### Trecho de origem
Portanto, a própria incredulidade dos Apóstolos é um forte sinal de credibilidade do Evangelho. No coração da nossa fé não há um mito, não há uma ilusão coletiva, não há uma lenda criada pela comunidade com o objetivo de consolação. Não! O fundamento da nossa fé é um fato: Cristo ressuscitou! Cristo realmente venceu a morte! Cristo, ao ressuscitar, entrou com sua santa humanidade na dimensão mesma de Deus e da eternidade! Este acontecimento inesperado e surpreendente foi constatado por muitas testemunhas oculares, como temos ouvido nestes dias nos relatos das aparições do Ressuscitado que a liturgia nos propõe.

Estou convencido de que vocês também fizeram a experiência de Cristo ressuscitado em suas vidas, por isso estão aqui, por isso estão na Igreja, por isso procuram viver como cristãos no mundo de hoje. Vocês encontraram Cristo ressuscitado na comunidade cristã que com autoridade lhes transmitiu a Sua palavra: na palavra da Igreja, de fato, reconhecemos a própria voz de Cristo vivo que fala ao fundo do nosso coração. Na comunidade cristã vocês reconheceram Cristo ressuscitado «ao partir o pão», como aconteceu com os discípulos de Emaús. Na comunidade cristã vocês encontraram o rosto misericordioso de Jesus ressuscitado que respondeu com o perdão ao nosso pecado, à nossa indiferença, à nossa soberba, como aconteceu com São Paulo na estrada de Damasco. Na comunidade cristã vocês encontraram Cristo ressuscitado, que nos deu o Seu Espírito, que se tornou em nós fonte de renovação, de renascimento, de iluminação e de infinitas energias criativas para pôr a serviço dos irmãos, como aconteceu com os discípulos no Pentecostes.

Queridos, a comunidade cristã na qual vocês encontraram Cristo ressuscitado assumiu para vocês o rosto concreto da Fraternidade de Comunhão e Libertação. Talvez aqui tenham encontrado uma “Maria Madalena” que lhes falou de Jesus com gratidão e entusiasmo. Talvez tenham deparado com os dois discípulos “voltando do campo” que contaram entusiasmados o encontro impressionante que tiveram.

Talvez no começo tenham reagido com “falta de fé” e “dureza de coração”, mas aos poucos a serenidade, a razoabilidade da fé e a alegria daqueles que trouxeram a notícia os conquistaram. Aqueles cristãos estavam certos de um destino bom que está no início e no ápice de nossa existência, um destino que veio ao nosso encontro e se tornou conhecido. Isso os fascinou. O modo de viver e de estar juntos daqueles que disseram ter encontrado Cristo, seu envolvimento apaixonado com a vida, que não excluía nada de seus interesses, tudo isso os surpreendeu e despertou em vocês o desejo de viver da mesma maneira. Vocês pensaram que, se Cristo é aquele que ajuda as pessoas a viver de maneira tão plena, feliz e autenticamente humana, então vale a pena acolhê-lo e segui-lo.

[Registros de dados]
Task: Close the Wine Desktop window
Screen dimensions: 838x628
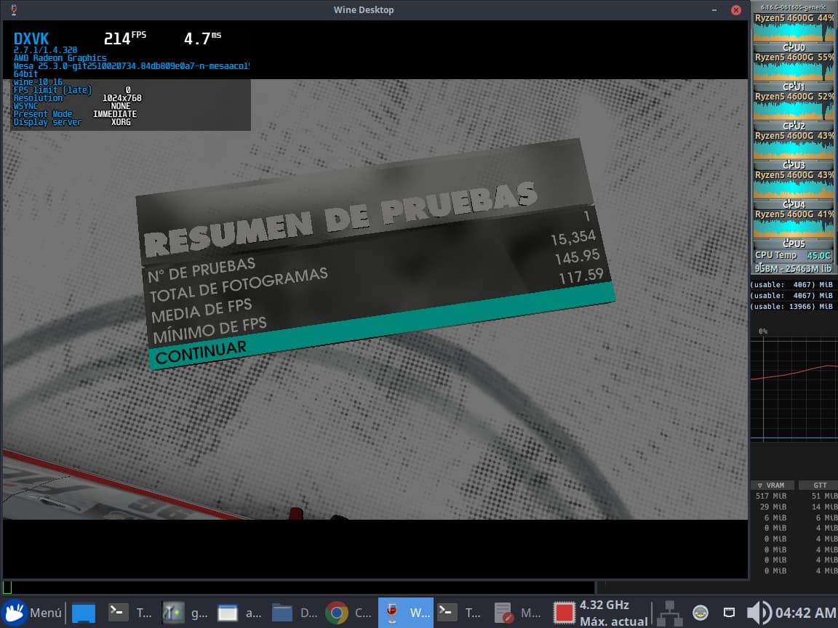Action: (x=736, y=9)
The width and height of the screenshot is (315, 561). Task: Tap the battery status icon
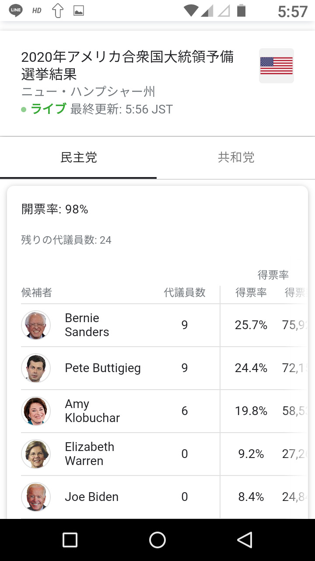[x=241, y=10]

### Instruções de trabalho
**a.** No texto sobre a ressurreição de Cristo, a frase que começa com "Na comunidade cristã vocês encontraram Cristo ressuscitado, que nos deu o Seu Espírito" diz que o Espírito se tornou fonte de várias coisas. Liste todas elas.
**b.** Prossiga com o texto sobre a ressurreição de Cristo a partir da última frase apresentada.
Essas linhas não têm nenhuma ligação com o texto sobre a ressurreição de Cristo.

### Respostas
**a.** renovação; renascimento; iluminação; infinitas energias criativas para pôr a serviço dos irmãos

**b.**
E de fato, ao começar a seguir Jesus e a viver na companhia de seus discípulos, vocês começaram a experimentar uma grande paz. Começaram a descobrir com surpresa que em Cristo havia respostas para suas perguntas e desejos mais profundos, e que seu olhar sobre a vida, sua humanidade, seu trabalho, suas amizades, sua capacidade de amar, tudo adquiriu uma nova profundidade e uma maior “verdade”. Isso, na verdade, significa encontrar Cristo ressuscitado. É um evento de renascimento, transformação, reconciliação interior e exterior.

Conservem sempre a gratidão ao Senhor por essa imensa graça e também pelos “instrumentos” concretos que o Senhor usou: as pessoas, o carisma, a comunidade. Mantenham também a clareza e a liberdade de considerá-los instrumentos para o encontro verdadeiro, que é o com Cristo ressuscitado.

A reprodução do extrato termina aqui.